*Изучаемый текст*
----
8812.fb2
На это Маркс сказал, что он меня лично не знает, что он не имеет никакого частного обвинения, но находит достаточным, что я русский, и притом русский, который во всем, что писал, поддерживает Россию, - что, наконец, если комитет не исключит меня, то он, Маркс, со всеми своими будет принужден выйти.
Эрнст Джонс, французы, поляки, итальянцы, человека два-три немцев и англичане вотировали за меня. Маркс остался в страшном меньшинстве. Он встал и с своими присными оставил комитет и не возвращался более.
----
*Собранные строки данных*
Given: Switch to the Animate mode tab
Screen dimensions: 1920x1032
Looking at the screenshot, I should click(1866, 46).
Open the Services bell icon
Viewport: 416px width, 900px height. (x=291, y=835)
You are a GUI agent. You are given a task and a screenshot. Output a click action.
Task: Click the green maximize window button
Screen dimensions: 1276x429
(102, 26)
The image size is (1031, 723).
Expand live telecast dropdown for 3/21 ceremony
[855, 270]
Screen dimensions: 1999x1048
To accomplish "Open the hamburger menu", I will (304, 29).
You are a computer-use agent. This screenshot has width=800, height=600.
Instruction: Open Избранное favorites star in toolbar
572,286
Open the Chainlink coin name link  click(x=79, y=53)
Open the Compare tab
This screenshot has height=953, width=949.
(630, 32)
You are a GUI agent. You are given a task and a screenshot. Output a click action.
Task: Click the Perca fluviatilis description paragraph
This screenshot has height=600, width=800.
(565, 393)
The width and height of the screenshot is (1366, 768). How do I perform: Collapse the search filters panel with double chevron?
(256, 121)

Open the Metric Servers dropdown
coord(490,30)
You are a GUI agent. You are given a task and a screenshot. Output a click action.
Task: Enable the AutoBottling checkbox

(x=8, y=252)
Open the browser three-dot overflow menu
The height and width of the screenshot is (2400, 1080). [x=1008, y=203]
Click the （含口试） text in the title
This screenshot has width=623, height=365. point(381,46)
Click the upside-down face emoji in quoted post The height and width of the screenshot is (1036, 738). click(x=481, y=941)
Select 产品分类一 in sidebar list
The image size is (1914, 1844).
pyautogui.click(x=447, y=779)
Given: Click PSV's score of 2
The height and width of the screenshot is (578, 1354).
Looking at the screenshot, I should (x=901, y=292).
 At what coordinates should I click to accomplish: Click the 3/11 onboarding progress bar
----
*Задание A*
Перечислите все народы, представители которых, согласно изучаемому тексту, голосовали за рассказчика.
*Задание B*
Пожалуйста, напишите продолжение изучаемого текста, начиная сразу после его последнего предложения.
Строки взяты из другого источника.

*Ответ к заданию A*
Французы, поляки, итальянцы, немцы, англичане.

*Ответ к заданию B*
Побитые в комитете, марксиды отретировались в свою твердыню - в "Morning Advertiser". Герст и Блакет издали английский перевод одного тома "Былого и дум", включив в него "Тюрьму и ссылку". Чтоб товар продать лицом, они, не обинуясь, поставили: "My exile (152) in Siberia"202 на заглавном листе. "Express" первый заметил это фанфаронство. Я написал к издателю письмо и другое - в "Express". Герст и Блакет объявили, что заглавие было сделано ими, что в оригинале его нет, но что Гофман и Кампе поставили в немецком переводе тоже в "Сибирь". - "Express" вое это напечатал. Казалось, дело было кончено. Но "Morning Advertiser" начал меня шпиговать в неделю раза два-три. Он говорил, что я слово "Сибирь" употребил для лучшего сбыта книги, что я протестовал через пять дней после выхода книги, то есть давши время сбыть издание. Я отвечал; они сделали рубрику: "Case of М. Н."203, как помещают дополнения к убийствам или уголовным процессам... Адвертейзеровкие немцы не только сомневались в Сибири, приписанной книгопродавцем, но и в самой ссылке. "В Вятке и Новгороде г. Г. был на императорской службе, - где же и когда он был в ссылке?"
Наконец, интерес иссяк... и "Morning Advertiser" забыл меня.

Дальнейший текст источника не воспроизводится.